Araştırmacılar, erken oluşumu ve güçlü gezegen oluşumuyla bilinen yakındaki bir yıldız sistemi olan Beta Pictoris’te bir asteroit çarpışmasını yakaladı.

James Webb Uzay Teleskobu’ndan (JWST) yapılan gözlemler, 2004 ve 2005’teki Spitzer Uzay Teleskobu gözlemleriyle karşılaştırıldığında Beta Pictoris çevresindeki tozun enerji profilinde önemli değişiklikler olduğunu ortaya çıkardı. Araştırma ekibi, Spitzer’in daha önce incelediği alanlardaki toz parçacıklarının bileşimini ve boyutunu analiz etti.

Bilim insanları, Spitzer tarafından kaydedilen tozun ortadan kaybolduğunu, bunun da asteroitlerin ve diğer nesnelerin çarpışmasına işaret ettiğini buldu. Çalışmayı yöneten Johns Hopkins Üniversitesi gökbilimcisi Christine Chen, çarpışmanın cesetleri polen veya pudra şekerinden daha küçük parçacıklara, küçük toza dönüştürdüğünü söyledi.

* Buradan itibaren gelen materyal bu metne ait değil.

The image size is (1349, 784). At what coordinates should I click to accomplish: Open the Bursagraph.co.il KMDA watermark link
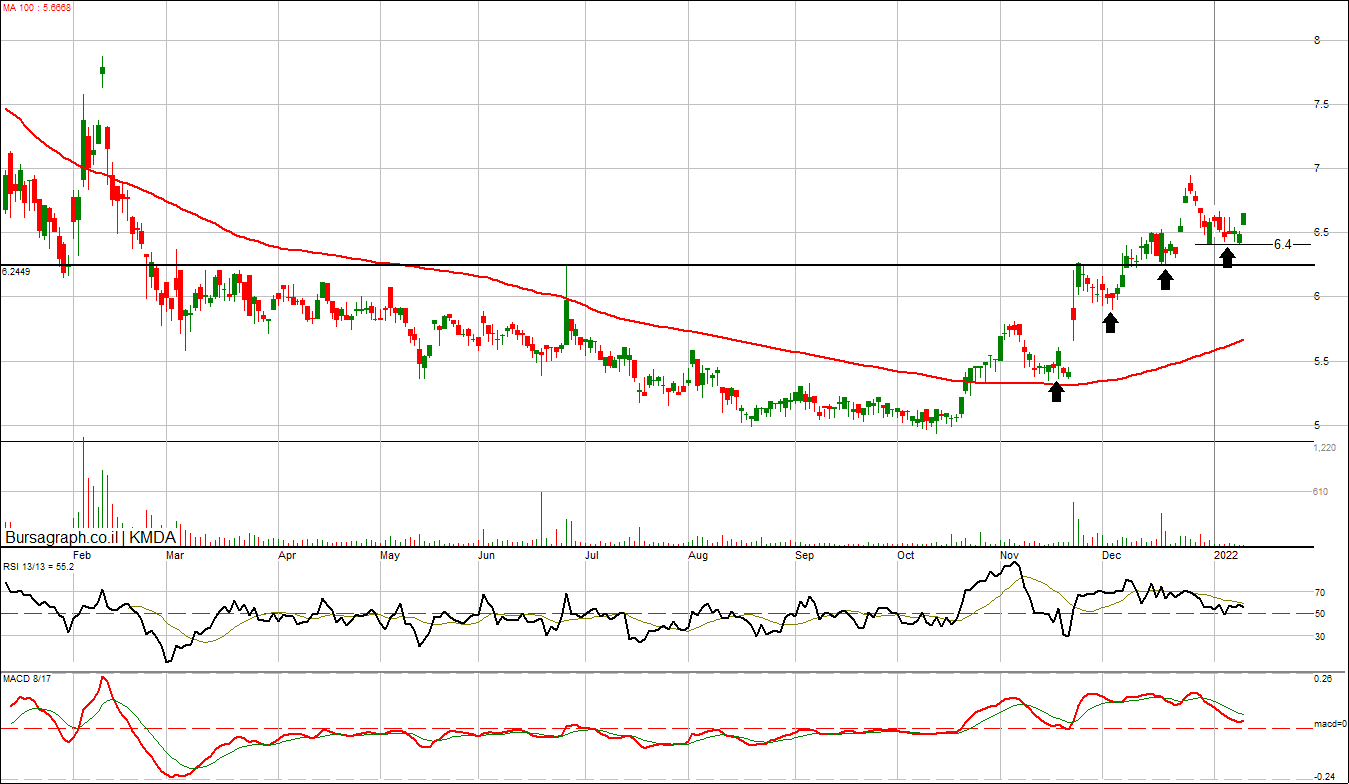(91, 537)
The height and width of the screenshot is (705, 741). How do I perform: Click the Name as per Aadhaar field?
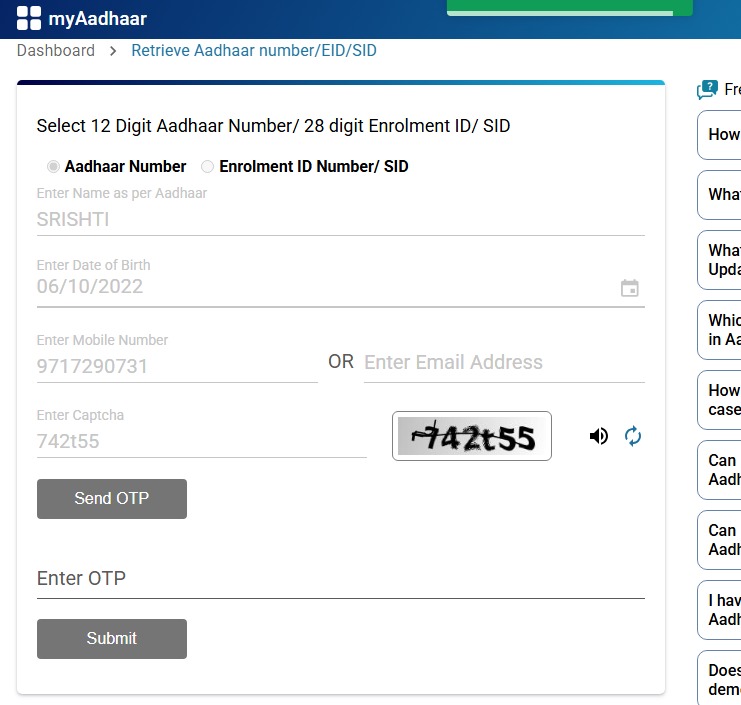pyautogui.click(x=340, y=220)
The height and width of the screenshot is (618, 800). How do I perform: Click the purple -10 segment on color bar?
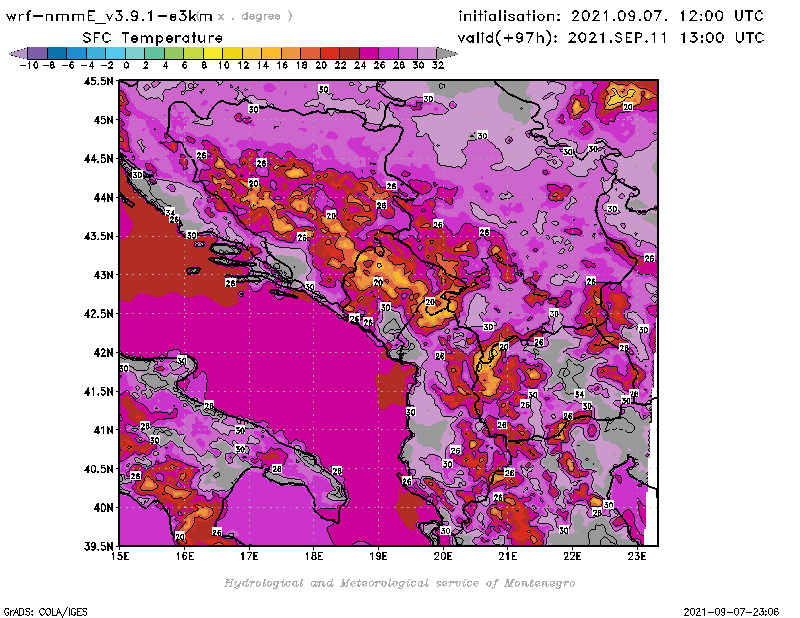(x=37, y=53)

20 yıl arayla iki farklı uzay teleskopu, Beta Pictoris yıldızı etrafındaki aynı bölgenin görüntülerini yakaladı. Bilim adamları, 2004-2005 Spitzer Uzay Teleskobu görüntüsünde görülen büyük miktardaki tozun, James Webb Uzay Teleskobu’nun 2023’te görüntü yakaladığı zamana kadar etkilerinin büyük ölçüde dağılmış olduğu bir asteroit çarpışmasına işaret ettiğini düşünüyor. Kaynak: Roberto Molar Candanosa / Johns Hopkins Üniversitesi / Lynette Cook’un konsept çizimi / NASA

“Bütün bu tozun 2004 ve 2005 verilerinde gözlemlediklerimizin bir kalıntısı olduğunu varsayıyoruz. JWST’den gelen yeni veriler, büyük asteroit cisimleri arasındaki nadir ve yıkıcı bir olayın sonuçlarına tanık olduğumuzu ve bu yıldız sistemi hakkındaki anlayışımızı temelden değiştirdiğini gösteriyor” dedi Chen.

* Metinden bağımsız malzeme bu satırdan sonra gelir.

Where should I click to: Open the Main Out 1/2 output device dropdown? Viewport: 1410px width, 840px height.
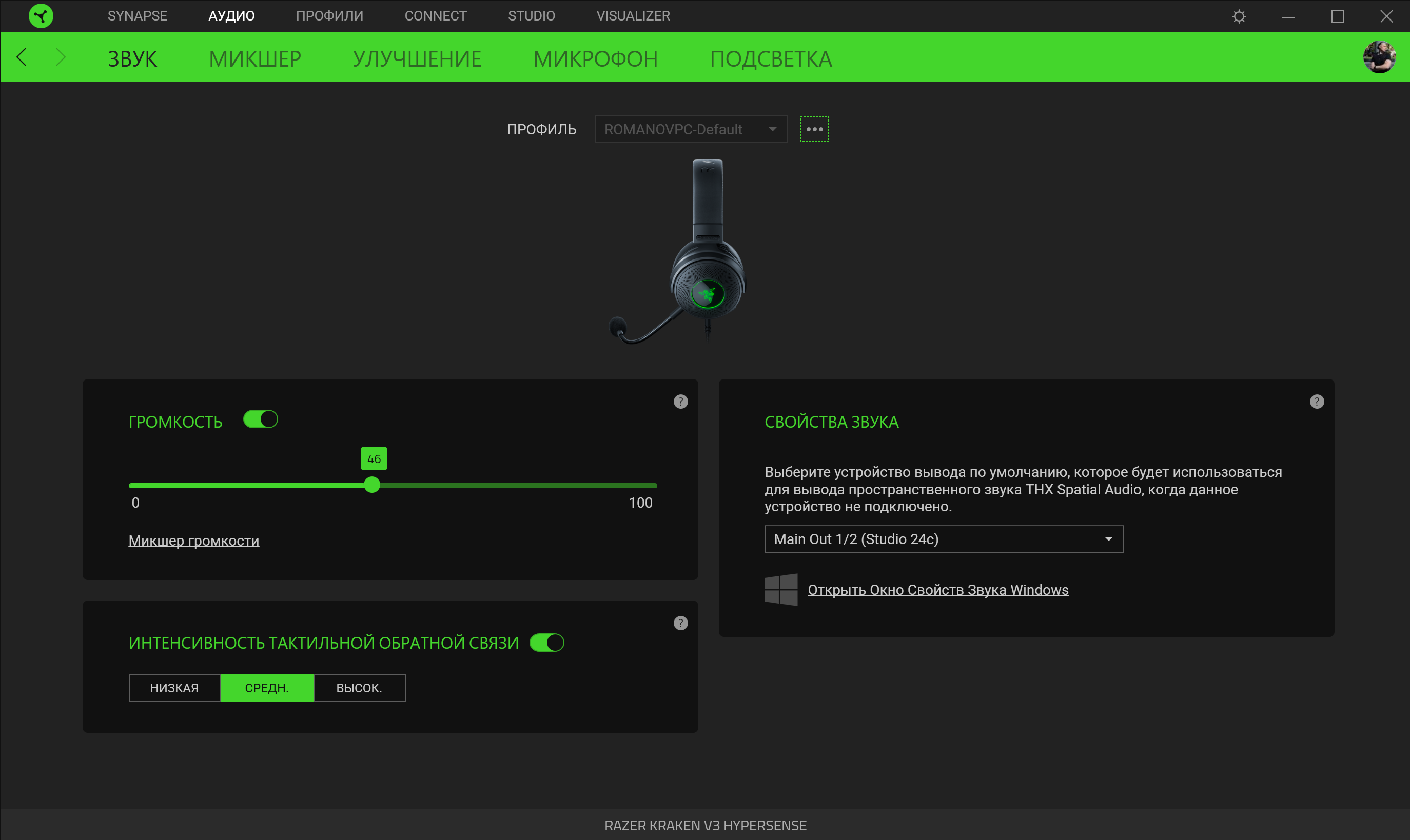click(x=944, y=539)
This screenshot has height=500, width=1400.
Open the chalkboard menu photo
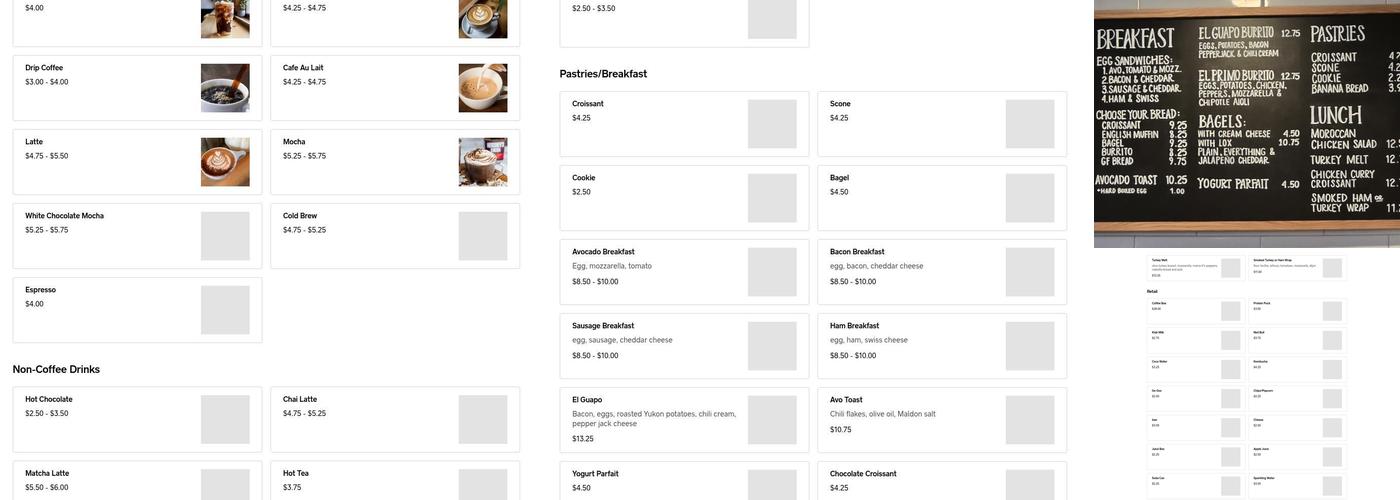tap(1247, 124)
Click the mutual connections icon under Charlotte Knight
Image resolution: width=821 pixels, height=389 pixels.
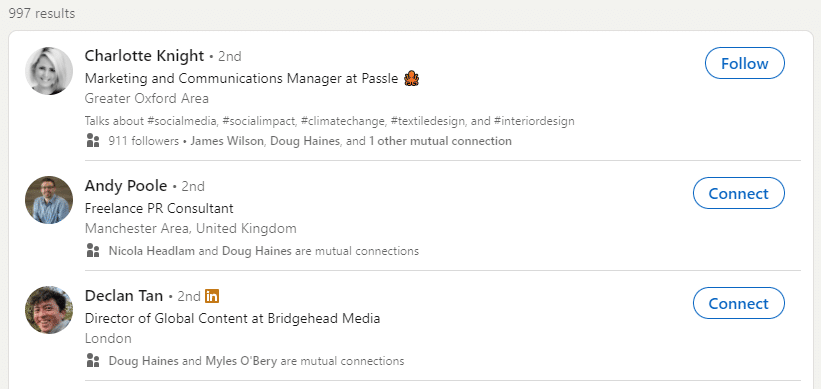93,140
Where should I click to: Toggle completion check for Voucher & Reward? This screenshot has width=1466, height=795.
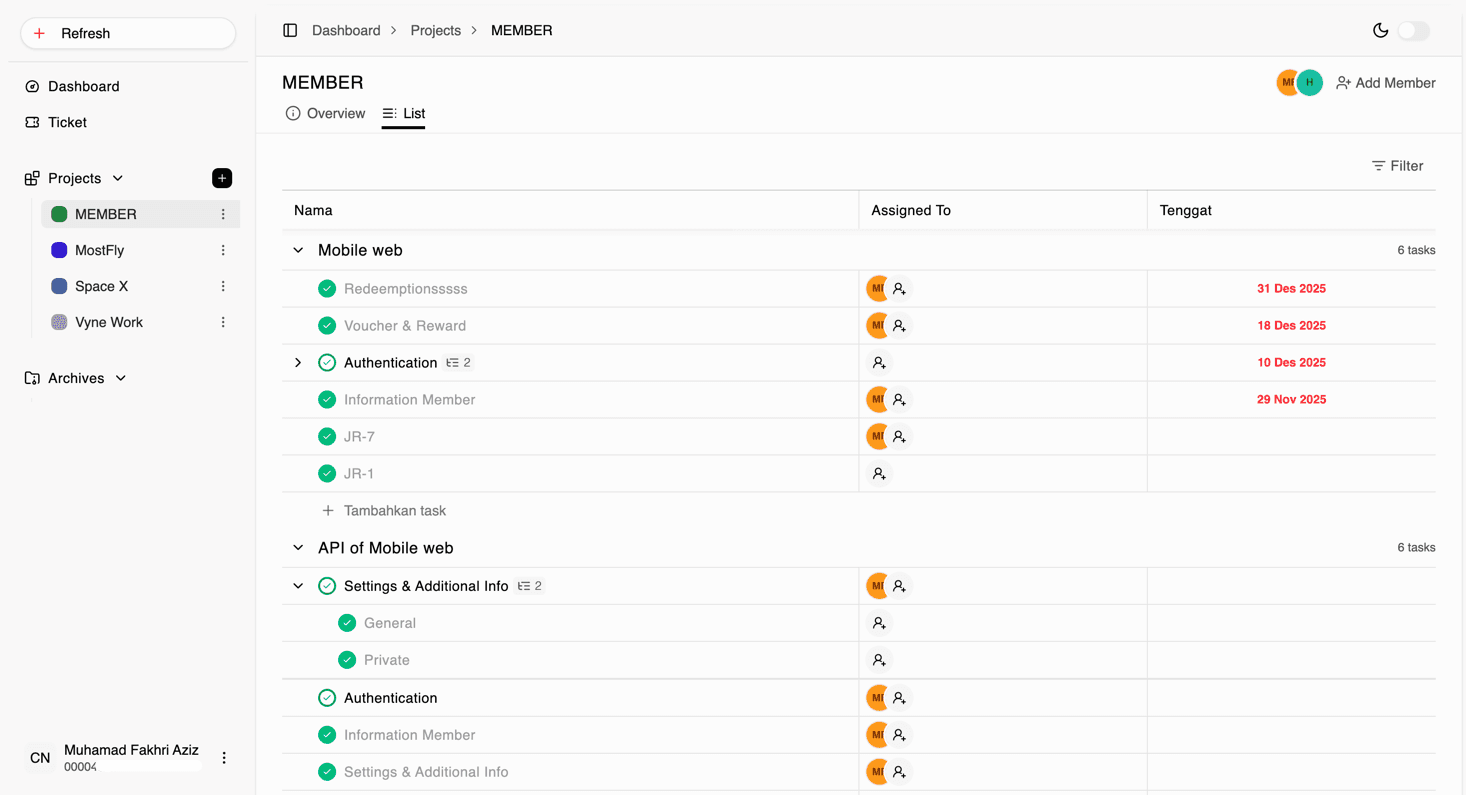(327, 326)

Başlangıçta sistemin merkez yıldızının yakınındaki toz ısındı ve termal radyasyonu Spitzer cihazları tarafından kaydedildi. Ancak artık toz soğuduğundan ve yıldızdan uzaklaştığından bu termal özellikleri artık yaymıyor.

Chen, toz miktarının Dünya’daki dinozorları yok eden asteroit boyutunun yaklaşık 100.000 katı olduğunu ekledi.

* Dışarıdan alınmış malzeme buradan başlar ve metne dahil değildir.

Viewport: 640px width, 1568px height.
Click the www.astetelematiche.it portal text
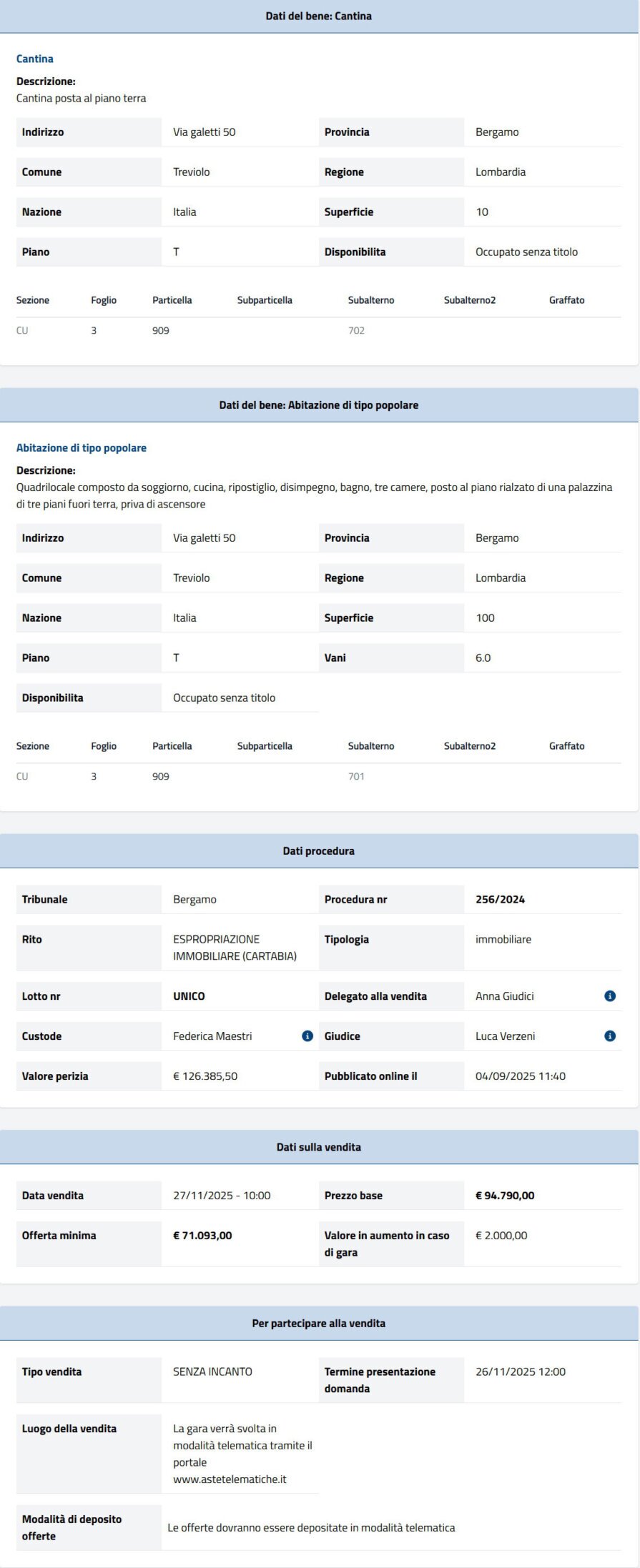(x=230, y=1479)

Beta Pictoris yalnızca 20 milyon yaşındadır; bu, dev gezegenlerin oluştuğu ve karasal gezegenlerin hâlâ oluştuğu önemli bir aşamadır. Araştırmacılar, çarpışmanın sistemdeki daha büyük gezegen oluşum süreçlerini etkileyip etkilemediğini belirlemeyi umuyorlar.

“Cevaplamaya çalıştığımız soru, karasal gezegenlerin ve dev gezegenlerin tüm bu oluşum sürecinin yaygın mı yoksa nadir mi olduğudur. Ve daha da temel bir soru: Güneş sistemimiz gibi gezegen sistemleri ne kadar nadirdir?” dedi çalışmanın ortak yazarı, Johns Hopkins Üniversitesi’nde astrofizik alanında doktora yapan Kadın Worthen.

Araştırma sonuçları Amerikan Astronomi Topluluğu’nun Madison, Wisconsin’deki 244. toplantısında sunuldu.